Theft is an unfortunate reality in many nursing homes. Nursing home residents are often the target of theft because they have difficulty detecting and reporting the crime. In fact, most incidents of theft aren’t even officially reported.
Stolen property often includes money, jewelry, clothing, and technology. Victims of theft can be especially affected by the loss because they may have few personal possessions available to them in the facility. Other items like eye glasses, hearing aids, and dentures also go missing. While these items may not have been stolen, the loss of these items should be investigated and documented. Replacements should be found quickly so resident health and well-being is minimally impacted.
Nursing homes can reduce the risk of theft by defining and executing policies that includes managing resident inventory, staff training, investigation and reporting practices.

→ **DATASET**
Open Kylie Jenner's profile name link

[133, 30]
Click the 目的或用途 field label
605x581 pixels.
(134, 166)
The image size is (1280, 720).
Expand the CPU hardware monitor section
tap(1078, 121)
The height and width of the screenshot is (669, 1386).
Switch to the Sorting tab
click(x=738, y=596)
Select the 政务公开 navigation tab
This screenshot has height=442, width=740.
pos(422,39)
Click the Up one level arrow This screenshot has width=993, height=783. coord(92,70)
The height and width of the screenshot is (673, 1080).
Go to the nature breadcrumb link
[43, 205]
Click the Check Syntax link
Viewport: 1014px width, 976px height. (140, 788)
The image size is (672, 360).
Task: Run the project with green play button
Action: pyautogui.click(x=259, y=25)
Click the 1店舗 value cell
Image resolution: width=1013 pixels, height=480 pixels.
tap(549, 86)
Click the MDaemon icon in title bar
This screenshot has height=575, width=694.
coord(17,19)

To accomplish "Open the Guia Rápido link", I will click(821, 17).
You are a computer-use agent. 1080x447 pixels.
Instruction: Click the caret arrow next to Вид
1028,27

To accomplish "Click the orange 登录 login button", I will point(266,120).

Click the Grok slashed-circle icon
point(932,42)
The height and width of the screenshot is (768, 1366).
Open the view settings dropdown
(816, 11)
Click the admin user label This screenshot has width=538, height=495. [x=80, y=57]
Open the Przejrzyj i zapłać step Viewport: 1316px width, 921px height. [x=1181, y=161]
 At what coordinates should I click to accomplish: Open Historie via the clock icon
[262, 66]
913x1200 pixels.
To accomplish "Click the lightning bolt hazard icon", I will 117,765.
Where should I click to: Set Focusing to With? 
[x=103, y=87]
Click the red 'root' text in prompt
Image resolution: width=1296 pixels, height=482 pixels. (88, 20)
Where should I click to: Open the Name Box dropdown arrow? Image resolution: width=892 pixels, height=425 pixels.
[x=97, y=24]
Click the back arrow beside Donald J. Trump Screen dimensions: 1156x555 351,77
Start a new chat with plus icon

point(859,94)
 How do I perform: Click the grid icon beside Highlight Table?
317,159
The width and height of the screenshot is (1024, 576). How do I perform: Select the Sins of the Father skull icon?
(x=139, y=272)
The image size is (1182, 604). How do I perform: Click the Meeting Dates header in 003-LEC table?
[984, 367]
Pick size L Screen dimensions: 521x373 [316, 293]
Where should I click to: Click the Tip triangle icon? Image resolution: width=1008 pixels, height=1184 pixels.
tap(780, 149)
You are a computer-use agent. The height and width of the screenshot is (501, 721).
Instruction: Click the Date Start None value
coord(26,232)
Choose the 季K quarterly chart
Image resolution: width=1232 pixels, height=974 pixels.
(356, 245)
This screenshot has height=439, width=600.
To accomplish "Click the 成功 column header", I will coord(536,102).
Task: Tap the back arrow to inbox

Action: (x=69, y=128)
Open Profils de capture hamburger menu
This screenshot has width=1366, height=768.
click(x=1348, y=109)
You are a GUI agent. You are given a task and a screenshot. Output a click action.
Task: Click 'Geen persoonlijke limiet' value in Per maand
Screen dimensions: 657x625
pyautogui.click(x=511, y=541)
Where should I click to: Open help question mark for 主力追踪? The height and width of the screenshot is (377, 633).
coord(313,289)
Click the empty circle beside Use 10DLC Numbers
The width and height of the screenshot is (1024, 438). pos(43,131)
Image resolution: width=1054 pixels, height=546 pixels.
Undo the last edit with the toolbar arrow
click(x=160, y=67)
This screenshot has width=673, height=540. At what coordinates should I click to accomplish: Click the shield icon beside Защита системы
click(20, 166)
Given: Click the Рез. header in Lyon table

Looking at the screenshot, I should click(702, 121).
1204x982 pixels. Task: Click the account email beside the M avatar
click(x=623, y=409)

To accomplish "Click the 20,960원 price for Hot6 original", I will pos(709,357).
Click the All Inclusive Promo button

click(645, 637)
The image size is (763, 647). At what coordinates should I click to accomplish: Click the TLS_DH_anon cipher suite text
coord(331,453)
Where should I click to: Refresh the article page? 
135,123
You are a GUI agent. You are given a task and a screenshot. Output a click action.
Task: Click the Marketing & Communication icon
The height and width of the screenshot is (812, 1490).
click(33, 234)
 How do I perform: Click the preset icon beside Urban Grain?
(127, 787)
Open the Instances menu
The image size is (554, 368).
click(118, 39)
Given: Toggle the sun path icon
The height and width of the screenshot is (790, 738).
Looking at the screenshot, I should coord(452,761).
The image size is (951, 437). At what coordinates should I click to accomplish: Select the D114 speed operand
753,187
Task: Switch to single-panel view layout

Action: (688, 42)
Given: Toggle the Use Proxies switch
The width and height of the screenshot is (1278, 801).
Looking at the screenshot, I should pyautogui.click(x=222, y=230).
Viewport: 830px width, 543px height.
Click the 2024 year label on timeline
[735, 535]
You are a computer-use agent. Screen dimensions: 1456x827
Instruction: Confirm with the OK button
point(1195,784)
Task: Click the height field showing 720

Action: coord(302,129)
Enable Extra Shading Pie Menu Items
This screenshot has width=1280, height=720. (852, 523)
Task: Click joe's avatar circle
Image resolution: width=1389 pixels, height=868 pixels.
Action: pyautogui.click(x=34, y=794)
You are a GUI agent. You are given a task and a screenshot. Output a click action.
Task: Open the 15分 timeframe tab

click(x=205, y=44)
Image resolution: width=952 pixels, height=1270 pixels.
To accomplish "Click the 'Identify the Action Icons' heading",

→ **QUESTIONS TO ANSWER**
[a] Copy the passage on nursing home theft word for word, between "Theft is an" and "is minimally impacted.", inclusive.
[b] Answer these questions from the passage on nursing home theft:
(i) What four kinds of things are often stolen?
(ii) Are most incidents of theft officially reported?
(iii) What areas can nursing homes cover with their policies to cut the risk of theft?
[c] Go on with the passage on nursing home theft, starting after its last sentence.

→ **RESPONSES PER TASK**
[a]
Theft is an unfortunate reality in many nursing homes. Nursing home residents are often the target of theft because they have difficulty detecting and reporting the crime. In fact, most incidents of theft aren’t even officially reported.
Stolen property often includes money, jewelry, clothing, and technology. Victims of theft can be especially affected by the loss because they may have few personal possessions available to them in the facility. Other items like eye glasses, hearing aids, and dentures also go missing. While these items may not have been stolen, the loss of these items should be investigated and documented. Replacements should be found quickly so resident health and well-being is minimally impacted.

[b]
(i) Money, jewelry, clothing, and technology.
(ii) No, most incidents aren't even officially reported.
(iii) Managing resident inventory, staff training, and investigation and reporting practices.

[c]
Each state may have requirements and guidelines for preventing nursing home theft. In California for example, the California Health & Safety Code states that a theft and loss program must be implemented that includes:
- Establishment and posting of the facility’s policy regarding theft and investigative procedures
- Orientation to policies and procedure for all employees within 90 days of employment
- Documentation of lost and stolen patient property with a value of twenty-five dollars ($25) or more
- A written patient personal property inventory is established upon admission and retained during the resident’s stay
- Inventory and surrender of the resident’s personal effects and valuables upon discharge or death
- Documentation, at least semiannually, of the facility’s efforts to control theft and loss
- Establishment of a method of marking, to the extent feasible, personal property items for identification purpose
- Reports to the local law enforcement agency within 36 hours when the administrator of the facility has reason to believe patient property with a then-current value of one hundred dollars ($100) or more has been stolen
- Maintenance of a secured area for patients’ property which is available for safekeeping of patient property
*California Code, Heath and Safety Code – HSC § 1289.4
Even if your facility is not located in California, these guidelines can help craft good policies and procedures for protecting your residents’ property.